◆ AIM OF THE EXERCISE: Reproduce every one of the lines below without changing anything.

◆ WORKING DATA:
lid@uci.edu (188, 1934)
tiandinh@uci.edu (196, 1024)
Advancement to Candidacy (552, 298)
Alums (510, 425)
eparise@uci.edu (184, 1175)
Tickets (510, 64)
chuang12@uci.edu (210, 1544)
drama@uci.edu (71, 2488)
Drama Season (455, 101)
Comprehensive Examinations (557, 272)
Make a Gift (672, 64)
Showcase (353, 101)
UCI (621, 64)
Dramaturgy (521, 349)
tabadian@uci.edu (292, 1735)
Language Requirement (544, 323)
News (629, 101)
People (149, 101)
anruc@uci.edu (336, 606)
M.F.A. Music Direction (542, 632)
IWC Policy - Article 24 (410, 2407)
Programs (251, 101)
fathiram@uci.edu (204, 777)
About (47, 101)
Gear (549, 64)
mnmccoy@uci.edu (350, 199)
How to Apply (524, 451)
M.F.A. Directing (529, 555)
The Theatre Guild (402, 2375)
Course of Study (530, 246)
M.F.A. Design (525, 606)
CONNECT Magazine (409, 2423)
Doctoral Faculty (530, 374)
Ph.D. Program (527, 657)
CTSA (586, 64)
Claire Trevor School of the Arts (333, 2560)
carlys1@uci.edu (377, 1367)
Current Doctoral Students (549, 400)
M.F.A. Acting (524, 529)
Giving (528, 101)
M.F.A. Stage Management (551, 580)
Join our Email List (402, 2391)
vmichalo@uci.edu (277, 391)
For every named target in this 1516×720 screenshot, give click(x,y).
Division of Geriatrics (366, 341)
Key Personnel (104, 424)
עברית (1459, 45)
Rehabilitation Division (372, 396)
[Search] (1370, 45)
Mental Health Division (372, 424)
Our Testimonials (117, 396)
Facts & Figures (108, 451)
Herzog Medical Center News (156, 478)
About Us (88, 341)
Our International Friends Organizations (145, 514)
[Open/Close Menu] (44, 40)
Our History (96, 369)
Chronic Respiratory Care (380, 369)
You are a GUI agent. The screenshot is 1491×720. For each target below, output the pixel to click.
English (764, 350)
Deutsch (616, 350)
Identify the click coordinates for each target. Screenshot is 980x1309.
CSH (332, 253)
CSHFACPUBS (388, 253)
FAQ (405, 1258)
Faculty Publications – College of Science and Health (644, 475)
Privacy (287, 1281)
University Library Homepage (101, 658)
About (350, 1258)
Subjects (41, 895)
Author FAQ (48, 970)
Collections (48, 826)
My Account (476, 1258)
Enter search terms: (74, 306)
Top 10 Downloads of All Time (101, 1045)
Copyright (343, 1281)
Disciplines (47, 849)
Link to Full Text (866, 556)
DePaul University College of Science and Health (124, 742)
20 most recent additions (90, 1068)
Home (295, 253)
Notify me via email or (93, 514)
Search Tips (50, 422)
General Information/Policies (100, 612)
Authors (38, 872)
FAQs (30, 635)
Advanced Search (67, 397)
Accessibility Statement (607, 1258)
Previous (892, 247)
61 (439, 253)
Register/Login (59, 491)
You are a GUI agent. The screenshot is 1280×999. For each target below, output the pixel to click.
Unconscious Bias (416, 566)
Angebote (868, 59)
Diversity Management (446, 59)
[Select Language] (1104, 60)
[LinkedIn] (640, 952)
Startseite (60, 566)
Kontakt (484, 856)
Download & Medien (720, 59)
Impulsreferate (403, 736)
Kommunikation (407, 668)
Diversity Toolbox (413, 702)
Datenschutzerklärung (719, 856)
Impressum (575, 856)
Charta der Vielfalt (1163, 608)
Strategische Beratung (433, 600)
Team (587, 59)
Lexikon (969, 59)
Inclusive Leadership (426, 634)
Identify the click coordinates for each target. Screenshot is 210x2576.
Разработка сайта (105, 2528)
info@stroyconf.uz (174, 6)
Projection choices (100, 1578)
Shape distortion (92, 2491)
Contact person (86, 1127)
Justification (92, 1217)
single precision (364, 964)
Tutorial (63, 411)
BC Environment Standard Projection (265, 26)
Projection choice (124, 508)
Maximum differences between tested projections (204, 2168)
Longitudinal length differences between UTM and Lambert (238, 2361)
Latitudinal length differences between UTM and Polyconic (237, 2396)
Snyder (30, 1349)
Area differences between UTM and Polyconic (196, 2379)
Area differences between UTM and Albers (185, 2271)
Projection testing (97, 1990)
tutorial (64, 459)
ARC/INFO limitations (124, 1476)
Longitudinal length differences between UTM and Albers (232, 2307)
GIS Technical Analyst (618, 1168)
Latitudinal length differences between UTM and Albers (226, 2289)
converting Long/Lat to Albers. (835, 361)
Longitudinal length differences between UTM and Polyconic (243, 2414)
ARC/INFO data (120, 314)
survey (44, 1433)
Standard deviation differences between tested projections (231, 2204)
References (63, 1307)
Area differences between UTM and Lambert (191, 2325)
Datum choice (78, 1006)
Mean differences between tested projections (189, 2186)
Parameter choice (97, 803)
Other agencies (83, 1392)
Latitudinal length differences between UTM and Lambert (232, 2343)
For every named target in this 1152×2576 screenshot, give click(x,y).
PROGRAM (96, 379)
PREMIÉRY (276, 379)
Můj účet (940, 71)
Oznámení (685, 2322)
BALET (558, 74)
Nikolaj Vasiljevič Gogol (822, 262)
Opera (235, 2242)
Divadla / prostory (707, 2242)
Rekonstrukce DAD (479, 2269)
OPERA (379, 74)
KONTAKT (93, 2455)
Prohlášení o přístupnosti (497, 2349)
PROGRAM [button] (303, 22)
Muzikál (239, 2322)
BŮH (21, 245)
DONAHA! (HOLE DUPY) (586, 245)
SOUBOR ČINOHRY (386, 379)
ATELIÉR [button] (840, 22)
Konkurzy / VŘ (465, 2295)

◆ CORRECT ANSWER:
lid@uci.edu (188, 1934)
tiandinh@uci.edu (196, 1024)
Advancement to Candidacy (552, 298)
Alums (510, 425)
eparise@uci.edu (184, 1175)
Tickets (510, 64)
chuang12@uci.edu (210, 1544)
drama@uci.edu (71, 2488)
Drama Season (455, 101)
Comprehensive Examinations (557, 272)
Make a Gift (672, 64)
Showcase (353, 101)
UCI (621, 64)
Dramaturgy (521, 349)
tabadian@uci.edu (292, 1735)
Language Requirement (544, 323)
News (629, 101)
People (149, 101)
anruc@uci.edu (336, 606)
M.F.A. Music Direction (542, 632)
IWC Policy - Article 24 (410, 2407)
Programs (251, 101)
fathiram@uci.edu (204, 777)
About (47, 101)
Gear (549, 64)
mnmccoy@uci.edu (350, 199)
How to Apply (524, 451)
M.F.A. Directing (529, 555)
The Theatre Guild (402, 2375)
Course of Study (530, 246)
M.F.A. Design (525, 606)
CONNECT Magazine (409, 2423)
Doctoral Faculty (530, 374)
Ph.D. Program (527, 657)
CTSA (586, 64)
Claire Trevor School of the Arts (333, 2560)
carlys1@uci.edu (377, 1367)
Current Doctoral Students (549, 400)
M.F.A. Acting (524, 529)
Giving (528, 101)
M.F.A. Stage Management (551, 580)
Join our Email List (402, 2391)
vmichalo@uci.edu (277, 391)
For every named target in this 1516×720 screenshot, give click(x,y).
Division of Geriatrics (366, 341)
Key Personnel (104, 424)
עברית (1459, 45)
Rehabilitation Division (372, 396)
[Search] (1370, 45)
Mental Health Division (372, 424)
Our Testimonials (117, 396)
Facts & Figures (108, 451)
Herzog Medical Center News (156, 478)
About Us (88, 341)
Our International Friends Organizations (145, 514)
[Open/Close Menu] (44, 40)
Our History (96, 369)
Chronic Respiratory Care (380, 369)
You are a GUI agent. The screenshot is 1491×720. For each target below, output the pixel to click.
English (764, 350)
Deutsch (616, 350)
Identify the click coordinates for each target. Screenshot is 980x1309.
CSH (332, 253)
CSHFACPUBS (388, 253)
FAQ (405, 1258)
Faculty Publications – College of Science and Health (644, 475)
Privacy (287, 1281)
University Library Homepage (101, 658)
About (350, 1258)
Subjects (41, 895)
Author FAQ (48, 970)
Collections (48, 826)
My Account (476, 1258)
Enter search terms: (74, 306)
Top 10 Downloads of All Time (101, 1045)
Copyright (343, 1281)
Disciplines (47, 849)
Link to Full Text (866, 556)
DePaul University College of Science and Health (124, 742)
20 most recent additions (90, 1068)
Home (295, 253)
Notify me via email or (93, 514)
Search Tips (50, 422)
General Information/Policies (100, 612)
Authors (38, 872)
FAQs (30, 635)
Advanced Search (67, 397)
Accessibility Statement (607, 1258)
Previous (892, 247)
61 (439, 253)
Register/Login (59, 491)
You are a GUI agent. The screenshot is 1280×999. For each target below, output the pixel to click.
Unconscious Bias (416, 566)
Angebote (868, 59)
Diversity Management (446, 59)
[Select Language] (1104, 60)
[LinkedIn] (640, 952)
Startseite (60, 566)
Kontakt (484, 856)
Download & Medien (720, 59)
Impulsreferate (403, 736)
Kommunikation (407, 668)
Diversity Toolbox (413, 702)
Datenschutzerklärung (719, 856)
Impressum (575, 856)
Charta der Vielfalt (1163, 608)
Strategische Beratung (433, 600)
Team (587, 59)
Lexikon (969, 59)
Inclusive Leadership (426, 634)
Identify the click coordinates for each target. Screenshot is 210x2576.
Разработка сайта (105, 2528)
info@stroyconf.uz (174, 6)
Projection choices (100, 1578)
Shape distortion (92, 2491)
Contact person (86, 1127)
Justification (92, 1217)
single precision (364, 964)
Tutorial (63, 411)
BC Environment Standard Projection (265, 26)
Projection choice (124, 508)
Maximum differences between tested projections (204, 2168)
Longitudinal length differences between UTM and Lambert (238, 2361)
Latitudinal length differences between UTM and Polyconic (237, 2396)
Snyder (30, 1349)
Area differences between UTM and Polyconic (196, 2379)
Area differences between UTM and Albers (185, 2271)
Projection testing (97, 1990)
tutorial (64, 459)
ARC/INFO limitations (124, 1476)
Longitudinal length differences between UTM and Albers (232, 2307)
GIS Technical Analyst (618, 1168)
Latitudinal length differences between UTM and Albers (226, 2289)
converting Long/Lat to Albers. (835, 361)
Longitudinal length differences between UTM and Polyconic (243, 2414)
ARC/INFO data (120, 314)
survey (44, 1433)
Standard deviation differences between tested projections (231, 2204)
References (63, 1307)
Area differences between UTM and Lambert (191, 2325)
Datum choice (78, 1006)
Mean differences between tested projections (189, 2186)
Parameter choice (97, 803)
Other agencies (83, 1392)
Latitudinal length differences between UTM and Lambert (232, 2343)
For every named target in this 1152×2576 screenshot, give click(x,y).
PROGRAM (96, 379)
PREMIÉRY (276, 379)
Můj účet (940, 71)
Oznámení (685, 2322)
BALET (558, 74)
Nikolaj Vasiljevič Gogol (822, 262)
Opera (235, 2242)
Divadla / prostory (707, 2242)
Rekonstrukce DAD (479, 2269)
OPERA (379, 74)
KONTAKT (93, 2455)
Prohlášení o přístupnosti (497, 2349)
PROGRAM [button] (303, 22)
Muzikál (239, 2322)
BŮH (21, 245)
DONAHA! (HOLE DUPY) (586, 245)
SOUBOR ČINOHRY (386, 379)
ATELIÉR [button] (840, 22)
Konkurzy / VŘ (465, 2295)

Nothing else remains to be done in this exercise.